This work addresses the challenge of catastrophic outcomes during exploration in reinforcement learning by proposing a safety-constrained Q-learning framework that strictly avoids visiting unsafe states. The approach enforces a safe set constraint on the behavior policy to guarantee that all trajectories remain within a predefined safe region throughout training. It introduces a two-stage training mechanism that separately optimizes the Q-function and the policy, along with a novel KL-regularized Bellman target that aligns the Q-function with the safe behavior policy. Additionally, a general parameterized policy extraction method is developed, applicable across diverse action spaces and policy classes. Empirical results demonstrate that the method completely eliminates unsafe state visits during training while achieving stable learning, accurate value estimation, and performance comparable to or better than existing baselines.

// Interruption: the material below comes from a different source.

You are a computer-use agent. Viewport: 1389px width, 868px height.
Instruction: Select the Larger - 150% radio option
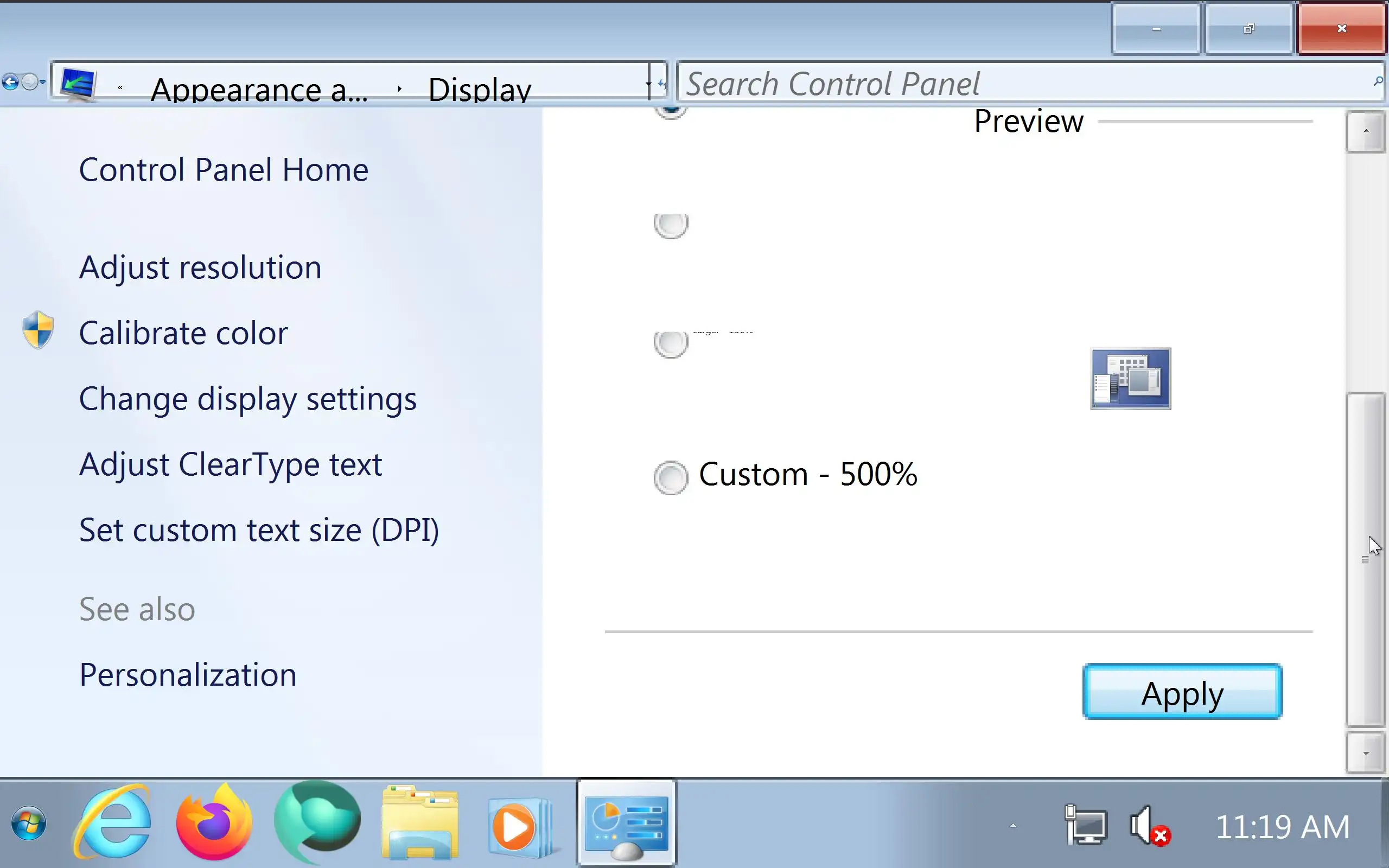(671, 343)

Ensuring safety during reinforcement learning (RL) training is critical in real-world applications where unsafe exploration can lead to devastating outcomes. While most safe RL methods mitigate risk through constraints or penalization, they still allow exploration of unsafe states during training. In this work, we adopt a stricter safety requirement that eliminates unsafe state visitation during training. To achieve this goal, we propose a Q-learning-based safe RL framework that leverages a behavior policy supported on a safe set. Under the assumption that the induced trajectories remain within the safe set, this policy enables sufficient exploration within the safe region without requiring near-optimality. We adopt a two-stage framework in which the Q-function and policy are trained separately. Specifically, we introduce a KL-regularized Bellman target that constrains the Q-function to remain close to the behavior policy. We then derive the policy induced from the trained Q-values and propose a parametric policy extraction method to approximate the optimal policy. Our approach provides a unified framework that can be adapted to different action spaces and types of behavior policies. Experimental results demonstrate that the proposed method achieves stable learning and well-calibrated value estimates and yields safer behavior with comparable or better performance than existing baselines.